## To be done:
Take the listing from the line with "versions [548, 372]" up to and including the line with "CASTRATED (673, 483)", and swap "birds" for "poultry". Give back only those lines, with everything else left the same.

[Dataset entries]
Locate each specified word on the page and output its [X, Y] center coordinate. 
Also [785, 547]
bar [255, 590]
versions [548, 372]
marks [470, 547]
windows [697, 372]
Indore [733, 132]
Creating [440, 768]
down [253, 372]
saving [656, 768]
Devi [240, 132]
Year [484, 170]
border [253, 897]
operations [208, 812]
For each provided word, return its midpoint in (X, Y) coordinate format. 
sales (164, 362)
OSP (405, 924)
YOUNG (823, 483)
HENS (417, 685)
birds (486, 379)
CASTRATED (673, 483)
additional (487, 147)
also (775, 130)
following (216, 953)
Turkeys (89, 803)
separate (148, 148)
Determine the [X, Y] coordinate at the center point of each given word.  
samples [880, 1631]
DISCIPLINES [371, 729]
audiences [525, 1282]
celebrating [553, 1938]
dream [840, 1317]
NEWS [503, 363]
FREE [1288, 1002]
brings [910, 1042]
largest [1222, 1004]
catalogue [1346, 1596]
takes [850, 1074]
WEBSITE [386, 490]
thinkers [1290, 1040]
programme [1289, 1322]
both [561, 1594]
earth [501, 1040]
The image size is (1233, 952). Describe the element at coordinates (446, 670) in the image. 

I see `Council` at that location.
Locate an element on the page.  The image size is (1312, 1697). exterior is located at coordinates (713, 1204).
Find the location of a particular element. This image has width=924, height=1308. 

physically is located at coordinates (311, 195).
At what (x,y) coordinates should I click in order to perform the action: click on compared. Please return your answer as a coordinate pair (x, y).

## The response:
versions [548, 372]
marks [470, 547]
windows [697, 372]
Indore [733, 132]
Creating [440, 768]
down [253, 372]
saving [656, 768]
Devi [240, 132]
Year [484, 170]
border [253, 897]
operations [208, 812]
For each provided word, return its midpoint in (X, Y) coordinate format. 
sales (164, 362)
OSP (405, 924)
YOUNG (823, 483)
HENS (417, 685)
poultry (486, 379)
CASTRATED (673, 483)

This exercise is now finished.